### WORK TO COMPLETE
Return, word for word, the lines of the items from the one containing "This screenshot has width=600, height=1057." through the end, leaving the pictures out.

### SUPPLIED ENTRIES

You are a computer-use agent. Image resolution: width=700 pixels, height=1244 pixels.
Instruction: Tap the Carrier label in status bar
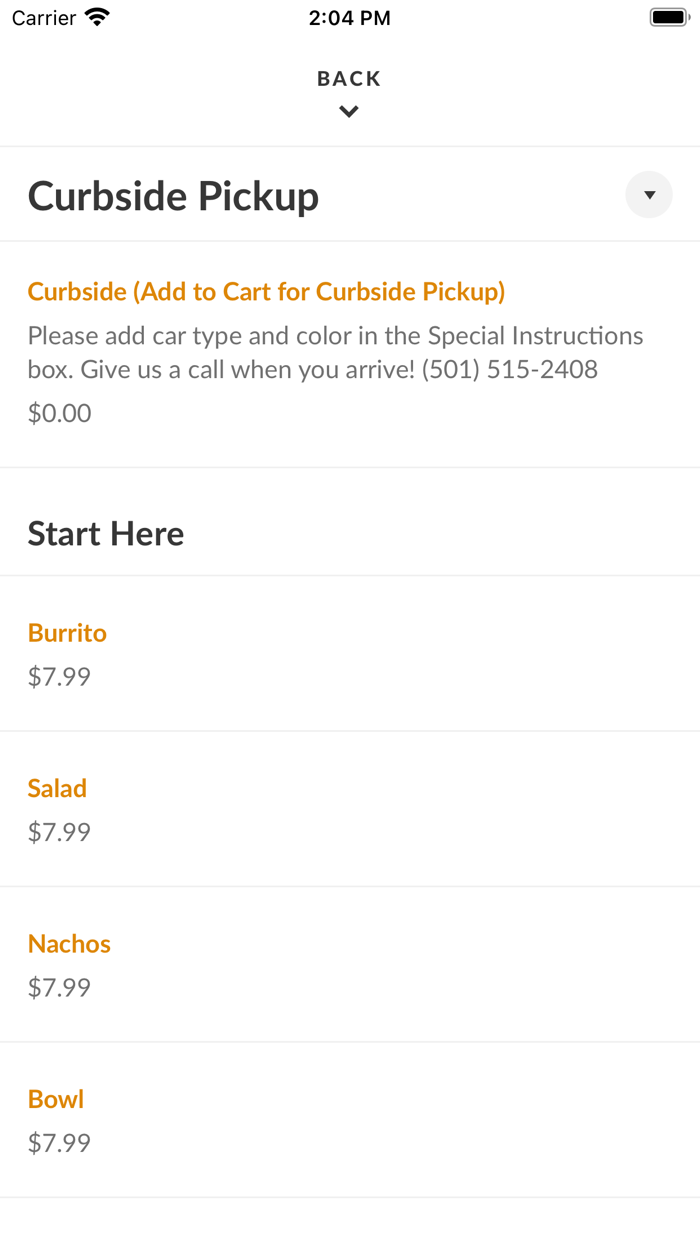coord(44,18)
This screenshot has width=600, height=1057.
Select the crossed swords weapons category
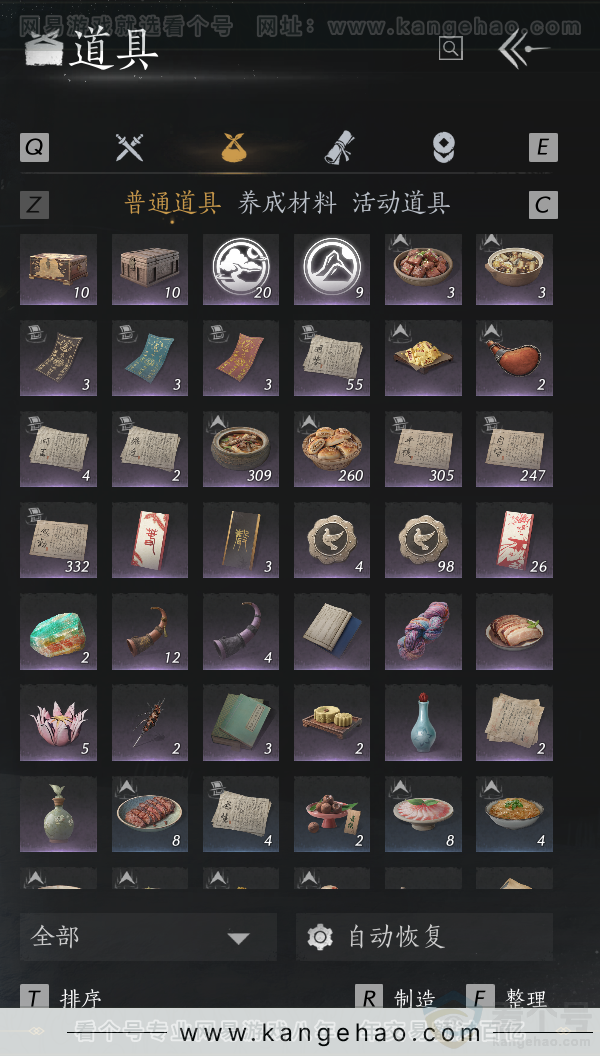point(129,147)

### SOLVED EXERCISE
This screenshot has width=600, height=1057.
Select the crossed swords weapons category
point(129,147)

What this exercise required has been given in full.